Provided text:
○ ○ ○

Railway station in Ōamishirasato, Chiba Prefecture, Japan

Ōami Station (大網駅, Ōami-eki) is a junction passenger railway station in the city of Ōamishirasato, Chiba Prefecture, Japan, operated by East Japan Railway Company (JR East).

==Lines==
Ōami Station is served by the Sotobō Line and Tōgane Line. It is located 22.9 km from the terminus of the Sotobō Line at Chiba Station, and forms the eastern terminus of the 13.8 km Tōgane Line.

==Station layout==
The station has consists of two opposed side platforms serving the Sotobō Line tracks and a single island platform serving the Tōgane Line tracks. The station has a Midori no Madoguchi staffed ticket office.

===Platforms===

| 1 | ■ Sotobō Line | for Soga, Chiba, Kaihin-Makuhari, and Tokyo |
| 2 | ■ Sotobō Line | for Mobara, Kazusa-Ichinomiya, Katsuura, and Awa-Kamogawa |
| 3 | ■ Tōgane Line | for Tōgane and Narutō |
| 4 | ■ Tōgane Line | for Tōgane, Narutō, and Chiba |

==History==
Ōami Station was opened on 20 January 1896, as the terminal station of the Bōsō Railway. The line was extended to Ichinomiya in 1897. The Tōgane Line began operations from 30 June 1900. On 1 September 1907, the Bōsō Railway was nationalized and became part of the Japanese Government Railways, which was transformed into the Japanese National Railways (JNR) after World War II. Freight operations were discontinued on 1 July 1971. On 27 May 1972, the station building was relocated to its present location, to eliminate the use of a switchback. The station was absorbed into the JR East network upon the privatization of JNR on 1 April 1987.

○ ○ ○

Word and element pointing entries:
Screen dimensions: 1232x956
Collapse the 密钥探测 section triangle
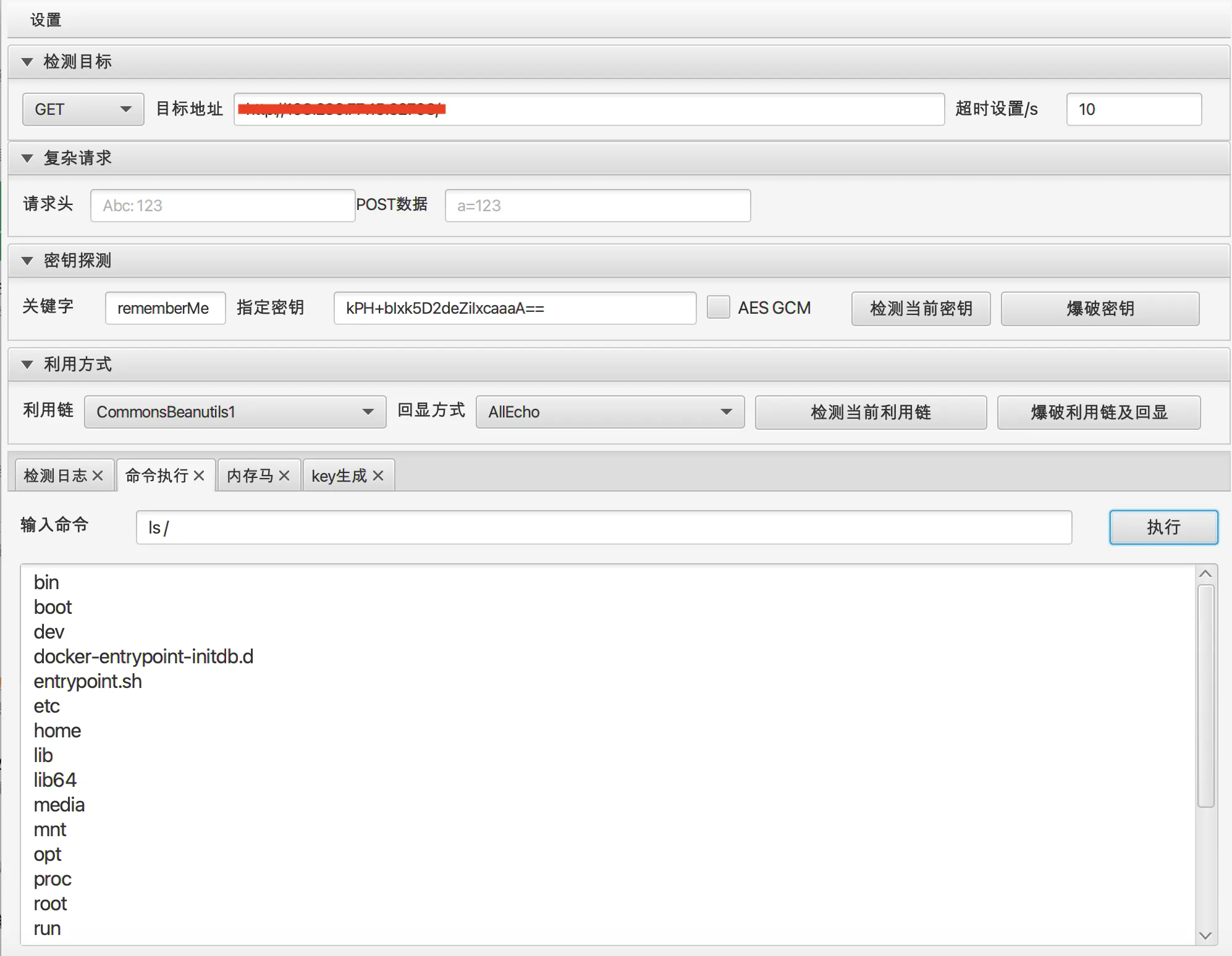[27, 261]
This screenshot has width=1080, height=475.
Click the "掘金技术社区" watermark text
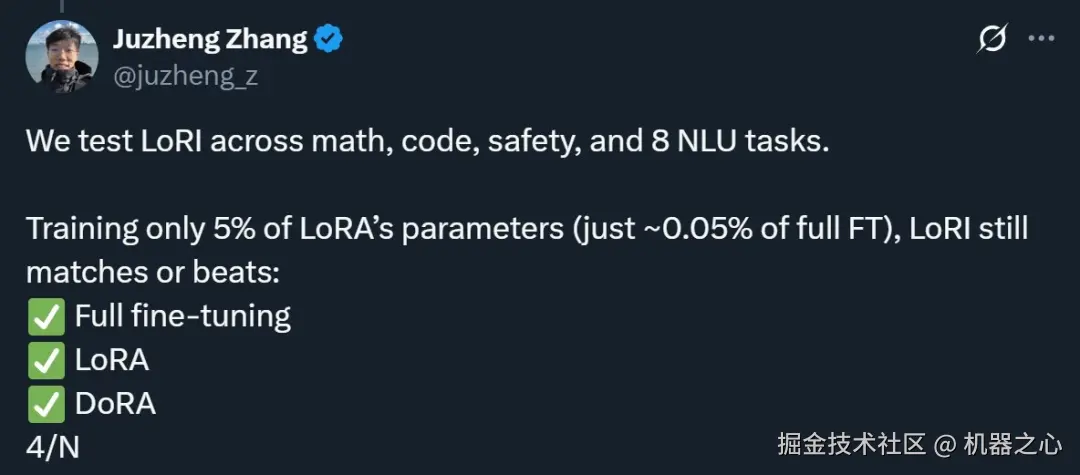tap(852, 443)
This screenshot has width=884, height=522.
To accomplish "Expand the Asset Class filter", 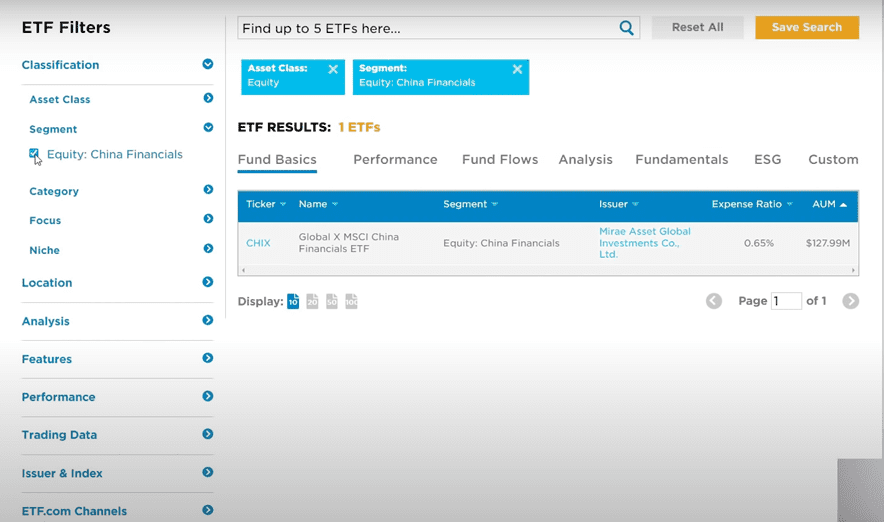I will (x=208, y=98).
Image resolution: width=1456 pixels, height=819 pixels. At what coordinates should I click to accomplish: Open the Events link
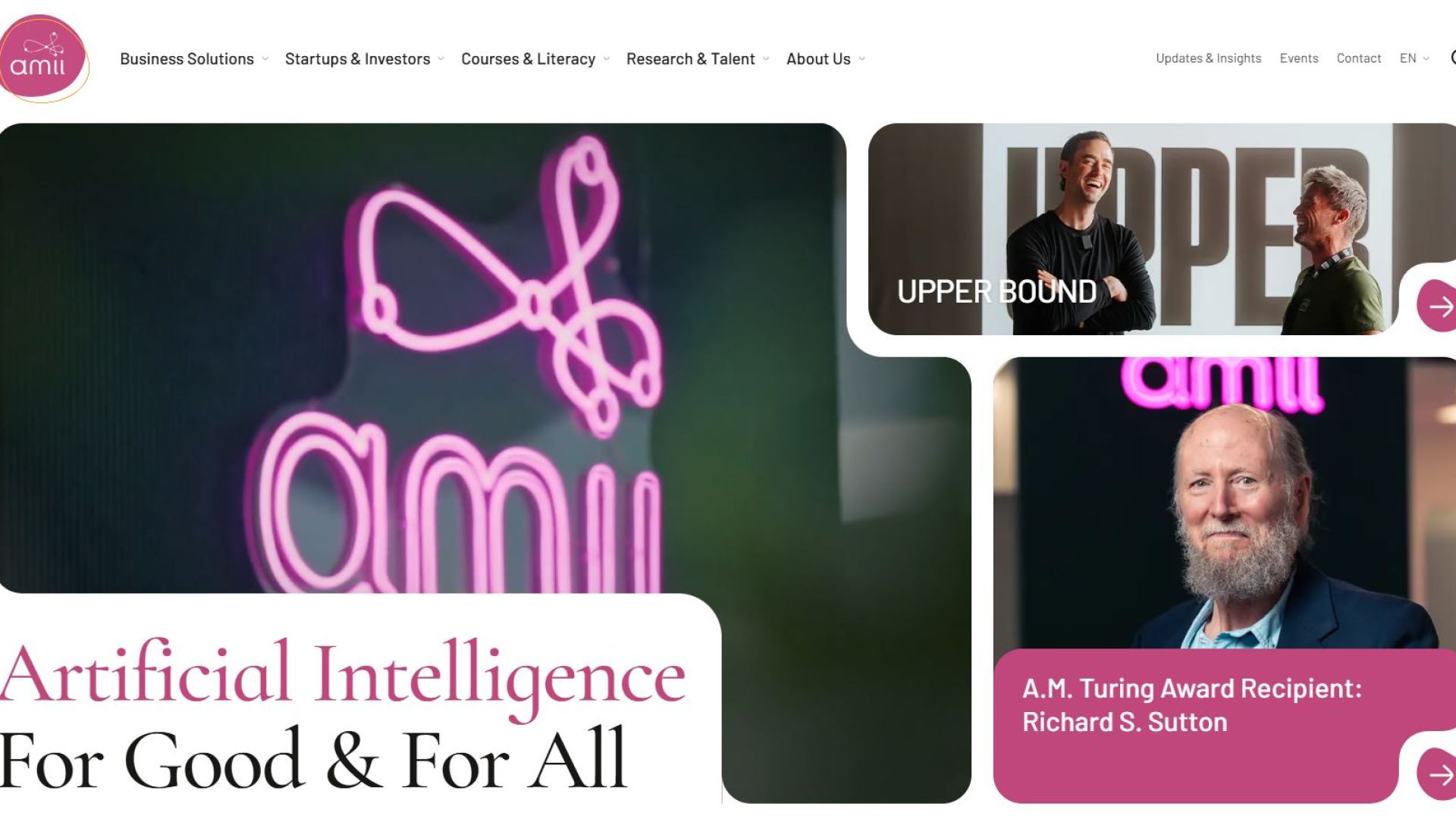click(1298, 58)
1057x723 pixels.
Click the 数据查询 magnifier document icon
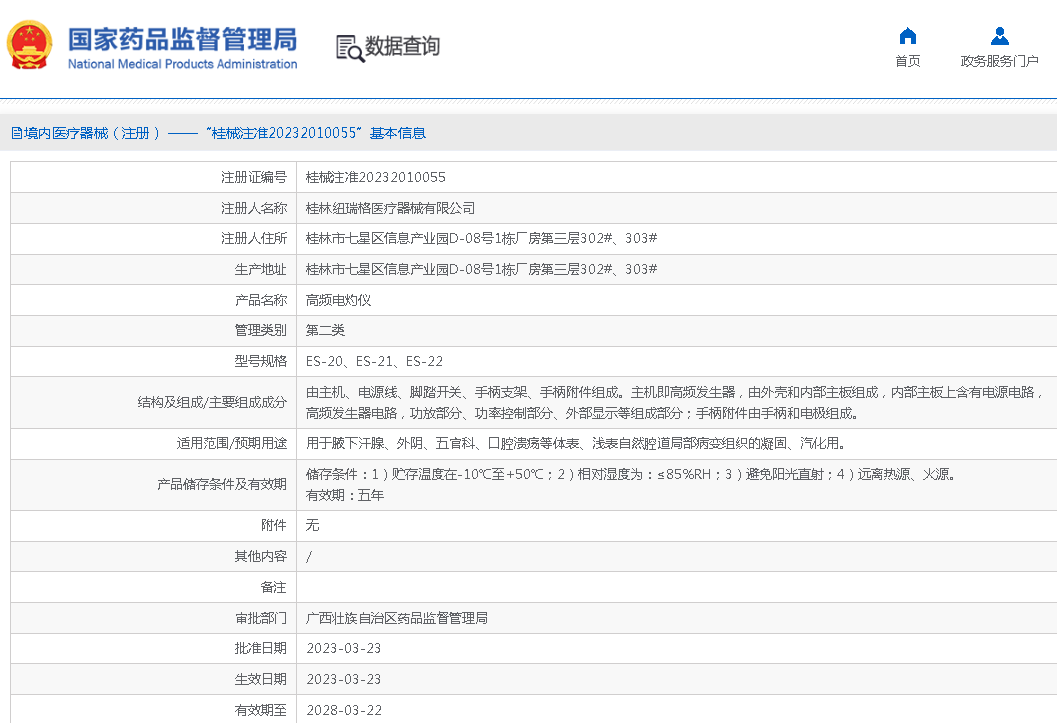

○ ○ ○

Requirements:
1. Copy the Ōami Station text from "Railway station in Ōamishirasato, Chiba" to "km Tōgane Line.".
2. Count the lines of the rows that contain the word "This", and reply with the number alone.
The Ōami Station text and the rows have no connection to each other.

Exercise results:
1.
Railway station in Ōamishirasato, Chiba Prefecture, Japan

Ōami Station (大網駅, Ōami-eki) is a junction passenger railway station in the city of Ōamishirasato, Chiba Prefecture, Japan, operated by East Japan Railway Company (JR East).

==Lines==
Ōami Station is served by the Sotobō Line and Tōgane Line. It is located 22.9 km from the terminus of the Sotobō Line at Chiba Station, and forms the eastern terminus of the 13.8 km Tōgane Line.

2. 2